Where the string "computer" occurs in a line of the data below, that line should be copied.

********

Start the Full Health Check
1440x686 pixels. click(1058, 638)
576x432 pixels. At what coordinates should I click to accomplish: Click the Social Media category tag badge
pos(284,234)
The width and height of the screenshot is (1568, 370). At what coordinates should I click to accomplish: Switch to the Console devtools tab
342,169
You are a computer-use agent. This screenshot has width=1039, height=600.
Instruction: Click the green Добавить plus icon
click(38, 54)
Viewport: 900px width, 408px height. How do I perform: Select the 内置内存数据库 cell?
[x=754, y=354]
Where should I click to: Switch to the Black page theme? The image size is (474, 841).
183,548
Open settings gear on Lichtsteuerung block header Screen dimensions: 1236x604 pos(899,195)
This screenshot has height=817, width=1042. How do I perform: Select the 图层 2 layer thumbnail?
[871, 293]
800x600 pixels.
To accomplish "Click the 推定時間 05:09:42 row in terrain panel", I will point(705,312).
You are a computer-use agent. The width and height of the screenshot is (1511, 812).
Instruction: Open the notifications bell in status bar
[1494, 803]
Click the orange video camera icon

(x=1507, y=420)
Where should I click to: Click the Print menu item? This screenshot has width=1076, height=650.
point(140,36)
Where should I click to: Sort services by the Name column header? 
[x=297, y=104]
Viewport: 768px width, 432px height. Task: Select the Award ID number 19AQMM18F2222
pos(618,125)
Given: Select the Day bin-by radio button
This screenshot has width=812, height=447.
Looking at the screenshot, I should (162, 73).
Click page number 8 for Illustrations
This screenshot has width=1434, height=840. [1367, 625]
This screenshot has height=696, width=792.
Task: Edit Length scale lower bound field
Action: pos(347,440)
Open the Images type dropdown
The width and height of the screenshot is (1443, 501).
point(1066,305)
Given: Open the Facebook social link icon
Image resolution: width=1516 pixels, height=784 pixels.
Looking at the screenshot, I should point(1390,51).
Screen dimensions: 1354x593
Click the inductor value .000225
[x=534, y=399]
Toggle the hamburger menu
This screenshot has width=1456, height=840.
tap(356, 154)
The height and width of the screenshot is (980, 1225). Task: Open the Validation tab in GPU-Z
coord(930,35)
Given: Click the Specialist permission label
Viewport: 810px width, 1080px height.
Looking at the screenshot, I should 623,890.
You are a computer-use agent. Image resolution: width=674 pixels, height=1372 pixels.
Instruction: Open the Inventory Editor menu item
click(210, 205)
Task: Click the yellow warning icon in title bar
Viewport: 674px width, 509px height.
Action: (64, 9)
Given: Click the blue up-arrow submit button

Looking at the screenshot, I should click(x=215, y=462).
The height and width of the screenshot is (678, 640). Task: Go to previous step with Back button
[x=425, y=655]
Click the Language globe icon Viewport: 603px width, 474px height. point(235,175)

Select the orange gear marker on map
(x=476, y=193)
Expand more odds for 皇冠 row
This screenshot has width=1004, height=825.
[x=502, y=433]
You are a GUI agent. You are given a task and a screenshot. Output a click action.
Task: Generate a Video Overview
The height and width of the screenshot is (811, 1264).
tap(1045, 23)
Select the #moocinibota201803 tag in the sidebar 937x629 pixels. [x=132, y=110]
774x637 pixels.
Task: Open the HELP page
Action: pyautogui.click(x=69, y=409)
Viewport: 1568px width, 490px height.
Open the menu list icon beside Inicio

********

**REPLY**:
You are a computer-use agent. This screenshot has width=1039, height=600.
You are a computer-use agent. The width and height of the screenshot is (1511, 812).
You are a computer-use agent. Image resolution: width=674 pixels, height=1372 pixels.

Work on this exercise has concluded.